**PROBLEM DESCRIPTION**
One line at a time, check the entries below for the word "pixel", and copy each line that has it.

*** Opening of DATA FOR THIS TASK ***

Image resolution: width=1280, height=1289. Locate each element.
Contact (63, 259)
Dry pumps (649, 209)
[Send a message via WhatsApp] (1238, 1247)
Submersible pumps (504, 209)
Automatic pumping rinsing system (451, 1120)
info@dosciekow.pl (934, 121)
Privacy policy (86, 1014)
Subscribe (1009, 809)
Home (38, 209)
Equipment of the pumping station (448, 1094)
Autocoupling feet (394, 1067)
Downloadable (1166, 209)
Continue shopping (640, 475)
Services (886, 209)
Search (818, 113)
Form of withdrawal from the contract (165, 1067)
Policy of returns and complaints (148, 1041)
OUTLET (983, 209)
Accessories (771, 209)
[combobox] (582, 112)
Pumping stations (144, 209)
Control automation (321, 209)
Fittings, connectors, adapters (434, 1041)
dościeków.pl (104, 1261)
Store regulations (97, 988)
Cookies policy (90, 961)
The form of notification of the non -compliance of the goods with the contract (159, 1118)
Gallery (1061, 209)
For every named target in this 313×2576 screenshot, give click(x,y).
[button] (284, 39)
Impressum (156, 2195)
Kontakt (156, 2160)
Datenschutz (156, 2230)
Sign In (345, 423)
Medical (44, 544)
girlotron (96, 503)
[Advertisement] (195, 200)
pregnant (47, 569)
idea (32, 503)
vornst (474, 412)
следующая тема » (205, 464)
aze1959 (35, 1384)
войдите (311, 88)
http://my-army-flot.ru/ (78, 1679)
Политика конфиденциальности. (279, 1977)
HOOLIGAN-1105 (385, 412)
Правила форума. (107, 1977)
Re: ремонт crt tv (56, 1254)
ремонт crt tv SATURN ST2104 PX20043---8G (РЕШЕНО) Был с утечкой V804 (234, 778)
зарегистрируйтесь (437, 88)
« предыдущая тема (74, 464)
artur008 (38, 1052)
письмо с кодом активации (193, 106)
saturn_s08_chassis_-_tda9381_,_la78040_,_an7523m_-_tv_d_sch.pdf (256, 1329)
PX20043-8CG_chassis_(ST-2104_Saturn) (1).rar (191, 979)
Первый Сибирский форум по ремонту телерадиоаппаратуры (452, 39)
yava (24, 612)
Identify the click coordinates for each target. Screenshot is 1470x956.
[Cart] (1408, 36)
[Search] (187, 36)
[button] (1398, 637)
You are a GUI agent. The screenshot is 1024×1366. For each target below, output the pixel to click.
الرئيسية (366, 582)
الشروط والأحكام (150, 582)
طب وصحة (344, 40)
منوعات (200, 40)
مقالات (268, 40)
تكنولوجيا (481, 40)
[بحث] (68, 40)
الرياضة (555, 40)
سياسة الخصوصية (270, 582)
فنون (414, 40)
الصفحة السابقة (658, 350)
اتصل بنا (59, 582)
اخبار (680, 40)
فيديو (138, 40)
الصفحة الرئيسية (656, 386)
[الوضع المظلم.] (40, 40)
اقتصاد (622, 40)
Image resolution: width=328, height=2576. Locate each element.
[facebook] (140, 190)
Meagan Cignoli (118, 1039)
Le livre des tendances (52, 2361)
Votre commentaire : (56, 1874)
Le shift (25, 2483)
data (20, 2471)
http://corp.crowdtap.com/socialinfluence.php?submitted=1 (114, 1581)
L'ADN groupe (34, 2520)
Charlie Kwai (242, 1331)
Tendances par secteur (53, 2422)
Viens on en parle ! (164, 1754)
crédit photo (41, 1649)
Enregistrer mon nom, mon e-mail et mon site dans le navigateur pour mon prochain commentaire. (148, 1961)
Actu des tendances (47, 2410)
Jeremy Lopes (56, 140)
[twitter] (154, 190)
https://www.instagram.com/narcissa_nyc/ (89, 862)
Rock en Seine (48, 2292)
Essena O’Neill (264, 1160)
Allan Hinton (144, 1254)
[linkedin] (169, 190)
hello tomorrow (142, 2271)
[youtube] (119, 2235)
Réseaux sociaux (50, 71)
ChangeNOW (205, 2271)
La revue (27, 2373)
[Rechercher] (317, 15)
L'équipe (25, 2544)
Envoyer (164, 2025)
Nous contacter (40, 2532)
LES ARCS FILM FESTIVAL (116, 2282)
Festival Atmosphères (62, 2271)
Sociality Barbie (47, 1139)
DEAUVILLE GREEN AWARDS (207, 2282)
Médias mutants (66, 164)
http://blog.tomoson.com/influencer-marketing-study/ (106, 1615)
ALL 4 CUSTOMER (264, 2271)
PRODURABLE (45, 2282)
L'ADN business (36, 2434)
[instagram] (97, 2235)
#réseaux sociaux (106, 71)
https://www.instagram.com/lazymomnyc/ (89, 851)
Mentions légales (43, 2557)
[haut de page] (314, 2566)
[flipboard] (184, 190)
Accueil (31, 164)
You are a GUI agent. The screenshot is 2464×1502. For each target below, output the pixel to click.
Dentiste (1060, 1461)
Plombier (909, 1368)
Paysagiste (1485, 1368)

*** Close of DATA FOR THIS TASK ***

**OUTPUT OF THE EXERCISE**
You are a GUI agent. The screenshot is 1024×1366. For each target below, output the pixel to click.
You are a GUI agent. The screenshot is 2464×1502. For each target below, output the pixel to click.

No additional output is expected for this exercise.